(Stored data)
==*==

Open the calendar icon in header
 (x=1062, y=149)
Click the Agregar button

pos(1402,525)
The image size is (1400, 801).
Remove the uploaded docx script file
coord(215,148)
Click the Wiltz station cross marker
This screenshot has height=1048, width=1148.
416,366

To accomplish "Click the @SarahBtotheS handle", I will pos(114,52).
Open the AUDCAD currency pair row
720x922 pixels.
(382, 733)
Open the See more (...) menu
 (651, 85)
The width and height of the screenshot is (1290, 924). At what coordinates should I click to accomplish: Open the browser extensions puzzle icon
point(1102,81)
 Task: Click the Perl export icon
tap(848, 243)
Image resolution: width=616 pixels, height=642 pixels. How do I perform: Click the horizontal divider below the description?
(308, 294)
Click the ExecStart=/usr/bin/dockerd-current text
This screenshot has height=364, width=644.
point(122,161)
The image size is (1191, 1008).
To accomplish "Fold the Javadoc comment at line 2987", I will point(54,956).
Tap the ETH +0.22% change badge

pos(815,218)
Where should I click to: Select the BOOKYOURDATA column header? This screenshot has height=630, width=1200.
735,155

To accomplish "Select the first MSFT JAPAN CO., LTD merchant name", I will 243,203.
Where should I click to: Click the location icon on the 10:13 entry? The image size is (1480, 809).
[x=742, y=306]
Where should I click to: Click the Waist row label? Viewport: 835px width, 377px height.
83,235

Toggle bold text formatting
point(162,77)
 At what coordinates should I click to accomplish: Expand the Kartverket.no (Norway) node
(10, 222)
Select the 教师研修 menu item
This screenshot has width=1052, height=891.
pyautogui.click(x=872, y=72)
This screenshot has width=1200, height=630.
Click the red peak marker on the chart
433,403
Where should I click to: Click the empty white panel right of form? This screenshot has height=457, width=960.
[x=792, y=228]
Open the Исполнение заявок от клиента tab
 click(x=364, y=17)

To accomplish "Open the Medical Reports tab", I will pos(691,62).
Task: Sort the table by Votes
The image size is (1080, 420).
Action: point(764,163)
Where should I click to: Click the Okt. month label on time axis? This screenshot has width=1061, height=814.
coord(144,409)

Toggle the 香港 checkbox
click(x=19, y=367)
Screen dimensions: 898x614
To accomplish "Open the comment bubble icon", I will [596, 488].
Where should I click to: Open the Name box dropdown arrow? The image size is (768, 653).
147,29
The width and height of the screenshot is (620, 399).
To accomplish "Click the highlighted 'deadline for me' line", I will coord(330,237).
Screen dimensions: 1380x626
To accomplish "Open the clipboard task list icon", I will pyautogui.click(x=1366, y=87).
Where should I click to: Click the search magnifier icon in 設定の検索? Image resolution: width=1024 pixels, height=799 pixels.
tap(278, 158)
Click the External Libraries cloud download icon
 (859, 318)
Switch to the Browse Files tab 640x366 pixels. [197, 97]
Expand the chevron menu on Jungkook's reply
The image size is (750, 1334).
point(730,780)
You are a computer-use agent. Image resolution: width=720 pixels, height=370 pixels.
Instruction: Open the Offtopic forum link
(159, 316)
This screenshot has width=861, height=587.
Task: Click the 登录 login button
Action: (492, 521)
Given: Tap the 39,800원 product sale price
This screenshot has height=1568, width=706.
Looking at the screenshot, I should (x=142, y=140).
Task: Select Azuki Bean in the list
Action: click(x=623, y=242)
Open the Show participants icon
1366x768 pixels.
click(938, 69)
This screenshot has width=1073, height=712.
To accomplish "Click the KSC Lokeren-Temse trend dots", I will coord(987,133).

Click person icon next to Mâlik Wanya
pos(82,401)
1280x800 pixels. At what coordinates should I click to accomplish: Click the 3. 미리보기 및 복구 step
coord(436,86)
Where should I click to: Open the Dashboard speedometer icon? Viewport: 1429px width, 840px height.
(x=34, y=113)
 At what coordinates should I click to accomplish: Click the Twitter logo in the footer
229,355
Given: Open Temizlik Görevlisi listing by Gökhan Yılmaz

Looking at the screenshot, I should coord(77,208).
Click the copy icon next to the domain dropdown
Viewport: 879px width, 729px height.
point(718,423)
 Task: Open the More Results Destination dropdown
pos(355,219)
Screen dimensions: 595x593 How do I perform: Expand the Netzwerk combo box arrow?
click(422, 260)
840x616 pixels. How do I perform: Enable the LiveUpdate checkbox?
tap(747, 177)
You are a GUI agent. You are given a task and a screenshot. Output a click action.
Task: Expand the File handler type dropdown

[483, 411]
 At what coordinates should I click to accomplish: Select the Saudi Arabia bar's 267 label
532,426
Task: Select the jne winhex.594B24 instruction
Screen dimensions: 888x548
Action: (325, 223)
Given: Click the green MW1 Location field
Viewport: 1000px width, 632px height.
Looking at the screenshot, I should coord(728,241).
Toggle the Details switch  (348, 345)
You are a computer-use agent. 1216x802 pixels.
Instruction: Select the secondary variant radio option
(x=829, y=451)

==*==

Your goal: With the data above as the source, tally the lines that include the string "comment", and give that figure alone.

Task answer: 2